Rows from a dataset:

-- Start --

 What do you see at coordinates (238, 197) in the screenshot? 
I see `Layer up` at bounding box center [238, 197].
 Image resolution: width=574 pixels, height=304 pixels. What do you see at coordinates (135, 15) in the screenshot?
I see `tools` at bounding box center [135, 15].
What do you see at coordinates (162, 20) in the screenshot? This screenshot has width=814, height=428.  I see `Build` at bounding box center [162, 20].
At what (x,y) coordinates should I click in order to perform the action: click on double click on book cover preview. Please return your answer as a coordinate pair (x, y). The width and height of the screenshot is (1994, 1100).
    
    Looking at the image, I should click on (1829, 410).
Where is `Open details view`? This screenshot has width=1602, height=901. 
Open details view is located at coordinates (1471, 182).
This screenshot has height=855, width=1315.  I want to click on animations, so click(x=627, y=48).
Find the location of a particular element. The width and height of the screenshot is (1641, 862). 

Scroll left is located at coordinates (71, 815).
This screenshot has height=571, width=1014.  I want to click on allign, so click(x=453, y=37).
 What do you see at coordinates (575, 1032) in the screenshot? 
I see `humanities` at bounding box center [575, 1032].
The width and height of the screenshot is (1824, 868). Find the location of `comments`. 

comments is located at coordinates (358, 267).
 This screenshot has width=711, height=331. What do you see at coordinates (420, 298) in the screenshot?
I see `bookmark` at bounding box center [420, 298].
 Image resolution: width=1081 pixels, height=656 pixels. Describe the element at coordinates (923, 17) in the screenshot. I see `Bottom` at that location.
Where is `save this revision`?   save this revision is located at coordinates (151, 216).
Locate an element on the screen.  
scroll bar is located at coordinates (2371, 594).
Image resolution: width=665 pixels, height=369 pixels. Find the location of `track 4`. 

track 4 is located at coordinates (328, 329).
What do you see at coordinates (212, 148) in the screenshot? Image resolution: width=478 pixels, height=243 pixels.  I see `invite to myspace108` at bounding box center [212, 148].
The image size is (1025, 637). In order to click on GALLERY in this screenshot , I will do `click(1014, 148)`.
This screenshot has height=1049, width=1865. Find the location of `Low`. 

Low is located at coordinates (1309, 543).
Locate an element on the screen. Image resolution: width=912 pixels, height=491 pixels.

-- End --

#### [DIRECTIVE]
Please copy out, word for word, the lines of the items running from the line that contains "Image resolution: width=665" through the last line of the items, including both ends.

#### [TASK ANSWER]
Image resolution: width=665 pixels, height=369 pixels. Find the location of `track 4`. 

track 4 is located at coordinates (328, 329).
What do you see at coordinates (212, 148) in the screenshot? Image resolution: width=478 pixels, height=243 pixels.  I see `invite to myspace108` at bounding box center [212, 148].
The image size is (1025, 637). In order to click on GALLERY in this screenshot , I will do `click(1014, 148)`.
This screenshot has height=1049, width=1865. Find the location of `Low`. 

Low is located at coordinates (1309, 543).
Locate an element on the screen. Image resolution: width=912 pixels, height=491 pixels.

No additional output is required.